Task input:
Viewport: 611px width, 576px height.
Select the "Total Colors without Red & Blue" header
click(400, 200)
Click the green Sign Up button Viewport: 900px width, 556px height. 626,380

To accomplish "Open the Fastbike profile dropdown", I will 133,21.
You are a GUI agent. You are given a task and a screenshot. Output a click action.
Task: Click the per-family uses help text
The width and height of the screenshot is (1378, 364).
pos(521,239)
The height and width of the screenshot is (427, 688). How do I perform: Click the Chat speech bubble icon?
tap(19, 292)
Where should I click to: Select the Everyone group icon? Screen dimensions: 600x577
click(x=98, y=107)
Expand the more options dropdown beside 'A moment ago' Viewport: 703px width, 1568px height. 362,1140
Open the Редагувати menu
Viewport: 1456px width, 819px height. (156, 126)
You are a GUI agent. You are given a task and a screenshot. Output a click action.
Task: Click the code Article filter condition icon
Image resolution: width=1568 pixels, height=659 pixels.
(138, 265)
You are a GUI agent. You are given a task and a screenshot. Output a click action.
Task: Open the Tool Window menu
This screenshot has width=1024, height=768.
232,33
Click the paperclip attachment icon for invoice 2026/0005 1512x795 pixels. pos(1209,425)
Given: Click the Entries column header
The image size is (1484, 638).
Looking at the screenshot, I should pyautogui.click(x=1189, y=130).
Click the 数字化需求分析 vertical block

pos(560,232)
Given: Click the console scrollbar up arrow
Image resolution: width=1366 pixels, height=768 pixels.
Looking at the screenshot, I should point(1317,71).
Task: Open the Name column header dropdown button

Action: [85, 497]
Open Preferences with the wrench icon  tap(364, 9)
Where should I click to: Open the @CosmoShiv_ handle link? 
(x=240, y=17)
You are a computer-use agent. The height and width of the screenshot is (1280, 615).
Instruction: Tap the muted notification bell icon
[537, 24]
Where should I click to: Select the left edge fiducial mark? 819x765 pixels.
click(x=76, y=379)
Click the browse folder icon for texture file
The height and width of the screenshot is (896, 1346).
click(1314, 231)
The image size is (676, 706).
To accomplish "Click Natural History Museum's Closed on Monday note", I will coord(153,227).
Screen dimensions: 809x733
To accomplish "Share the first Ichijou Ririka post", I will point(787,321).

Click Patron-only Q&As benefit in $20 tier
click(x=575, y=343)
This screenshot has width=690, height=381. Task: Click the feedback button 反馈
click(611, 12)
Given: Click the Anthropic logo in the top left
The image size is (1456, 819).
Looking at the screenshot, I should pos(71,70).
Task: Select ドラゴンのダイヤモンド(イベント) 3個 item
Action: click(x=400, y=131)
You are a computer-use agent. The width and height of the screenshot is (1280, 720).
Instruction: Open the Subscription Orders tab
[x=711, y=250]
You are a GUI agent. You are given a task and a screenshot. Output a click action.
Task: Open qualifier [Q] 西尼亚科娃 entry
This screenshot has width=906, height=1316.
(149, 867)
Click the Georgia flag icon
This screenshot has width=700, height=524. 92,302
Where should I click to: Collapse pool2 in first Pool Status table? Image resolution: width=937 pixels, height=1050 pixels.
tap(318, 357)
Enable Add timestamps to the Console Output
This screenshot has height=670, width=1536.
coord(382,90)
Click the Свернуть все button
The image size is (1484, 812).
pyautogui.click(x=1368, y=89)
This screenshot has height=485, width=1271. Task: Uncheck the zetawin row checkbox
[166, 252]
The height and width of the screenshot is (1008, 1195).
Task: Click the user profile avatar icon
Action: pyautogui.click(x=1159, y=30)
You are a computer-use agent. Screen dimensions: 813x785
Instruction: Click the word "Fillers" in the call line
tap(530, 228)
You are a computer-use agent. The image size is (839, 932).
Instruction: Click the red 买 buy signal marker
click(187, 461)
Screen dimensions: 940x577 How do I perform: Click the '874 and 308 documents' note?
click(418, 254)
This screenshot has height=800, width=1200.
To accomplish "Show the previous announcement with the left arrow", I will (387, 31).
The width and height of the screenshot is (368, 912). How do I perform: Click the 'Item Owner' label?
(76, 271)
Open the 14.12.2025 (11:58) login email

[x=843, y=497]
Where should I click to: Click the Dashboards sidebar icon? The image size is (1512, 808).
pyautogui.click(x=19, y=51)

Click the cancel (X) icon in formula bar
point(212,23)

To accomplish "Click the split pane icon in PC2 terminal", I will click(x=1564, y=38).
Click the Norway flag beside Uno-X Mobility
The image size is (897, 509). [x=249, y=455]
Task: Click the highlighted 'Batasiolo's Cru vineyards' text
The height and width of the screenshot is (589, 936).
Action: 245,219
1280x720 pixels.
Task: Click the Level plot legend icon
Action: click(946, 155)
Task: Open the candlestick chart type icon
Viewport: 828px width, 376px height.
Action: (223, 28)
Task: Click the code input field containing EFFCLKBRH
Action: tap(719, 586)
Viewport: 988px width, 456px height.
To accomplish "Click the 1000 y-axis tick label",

Problem description: The answer is the full set of records above, repeated exactly.

Result:
Viewport: 611px width, 576px height.
Select the "Total Colors without Red & Blue" header
click(400, 200)
Click the green Sign Up button Viewport: 900px width, 556px height. 626,380

To accomplish "Open the Fastbike profile dropdown", I will 133,21.
You are a GUI agent. You are given a task and a screenshot. Output a click action.
Task: Click the per-family uses help text
The width and height of the screenshot is (1378, 364).
pos(521,239)
The height and width of the screenshot is (427, 688). How do I perform: Click the Chat speech bubble icon?
tap(19, 292)
Where should I click to: Select the Everyone group icon? Screen dimensions: 600x577
click(x=98, y=107)
Expand the more options dropdown beside 'A moment ago' Viewport: 703px width, 1568px height. 362,1140
Open the Редагувати menu
Viewport: 1456px width, 819px height. (156, 126)
You are a GUI agent. You are given a task and a screenshot. Output a click action.
Task: Click the code Article filter condition icon
Image resolution: width=1568 pixels, height=659 pixels.
(138, 265)
You are a GUI agent. You are given a task and a screenshot. Output a click action.
Task: Open the Tool Window menu
This screenshot has width=1024, height=768.
232,33
Click the paperclip attachment icon for invoice 2026/0005 1512x795 pixels. pos(1209,425)
Given: Click the Entries column header
The image size is (1484, 638).
Looking at the screenshot, I should pyautogui.click(x=1189, y=130).
Click the 数字化需求分析 vertical block

pos(560,232)
Given: Click the console scrollbar up arrow
Image resolution: width=1366 pixels, height=768 pixels.
Looking at the screenshot, I should point(1317,71).
Task: Open the Name column header dropdown button

Action: [85, 497]
Open Preferences with the wrench icon  tap(364, 9)
Where should I click to: Open the @CosmoShiv_ handle link? 
(x=240, y=17)
You are a computer-use agent. The height and width of the screenshot is (1280, 615).
Instruction: Tap the muted notification bell icon
[537, 24]
Where should I click to: Select the left edge fiducial mark? 819x765 pixels.
click(x=76, y=379)
Click the browse folder icon for texture file
The height and width of the screenshot is (896, 1346).
click(1314, 231)
The image size is (676, 706).
To accomplish "Click Natural History Museum's Closed on Monday note", I will coord(153,227).
Screen dimensions: 809x733
To accomplish "Share the first Ichijou Ririka post", I will point(787,321).

Click Patron-only Q&As benefit in $20 tier
click(x=575, y=343)
This screenshot has width=690, height=381. Task: Click the feedback button 反馈
click(611, 12)
Given: Click the Anthropic logo in the top left
The image size is (1456, 819).
Looking at the screenshot, I should pos(71,70).
Task: Select ドラゴンのダイヤモンド(イベント) 3個 item
Action: click(x=400, y=131)
You are a computer-use agent. The width and height of the screenshot is (1280, 720).
Instruction: Open the Subscription Orders tab
[x=711, y=250]
You are a GUI agent. You are given a task and a screenshot. Output a click action.
Task: Open qualifier [Q] 西尼亚科娃 entry
This screenshot has width=906, height=1316.
(149, 867)
Click the Georgia flag icon
This screenshot has width=700, height=524. 92,302
Where should I click to: Collapse pool2 in first Pool Status table? Image resolution: width=937 pixels, height=1050 pixels.
tap(318, 357)
Enable Add timestamps to the Console Output
This screenshot has height=670, width=1536.
coord(382,90)
Click the Свернуть все button
The image size is (1484, 812).
pyautogui.click(x=1368, y=89)
This screenshot has height=485, width=1271. Task: Uncheck the zetawin row checkbox
[166, 252]
The height and width of the screenshot is (1008, 1195).
Task: Click the user profile avatar icon
Action: pyautogui.click(x=1159, y=30)
You are a computer-use agent. Screen dimensions: 813x785
Instruction: Click the word "Fillers" in the call line
tap(530, 228)
You are a computer-use agent. The image size is (839, 932).
Instruction: Click the red 买 buy signal marker
click(187, 461)
Screen dimensions: 940x577 How do I perform: Click the '874 and 308 documents' note?
click(418, 254)
This screenshot has height=800, width=1200.
To accomplish "Show the previous announcement with the left arrow", I will (387, 31).
The width and height of the screenshot is (368, 912). How do I perform: Click the 'Item Owner' label?
(76, 271)
Open the 14.12.2025 (11:58) login email

[x=843, y=497]
Where should I click to: Click the Dashboards sidebar icon? The image size is (1512, 808).
pyautogui.click(x=19, y=51)

Click the cancel (X) icon in formula bar
point(212,23)

To accomplish "Click the split pane icon in PC2 terminal", I will click(x=1564, y=38).
Click the Norway flag beside Uno-X Mobility
The image size is (897, 509). [x=249, y=455]
Task: Click the highlighted 'Batasiolo's Cru vineyards' text
The height and width of the screenshot is (589, 936).
Action: 245,219
1280x720 pixels.
Task: Click the Level plot legend icon
Action: click(946, 155)
Task: Open the candlestick chart type icon
Viewport: 828px width, 376px height.
Action: (223, 28)
Task: Click the code input field containing EFFCLKBRH
Action: tap(719, 586)
Viewport: 988px width, 456px height.
To accomplish "Click the 1000 y-axis tick label",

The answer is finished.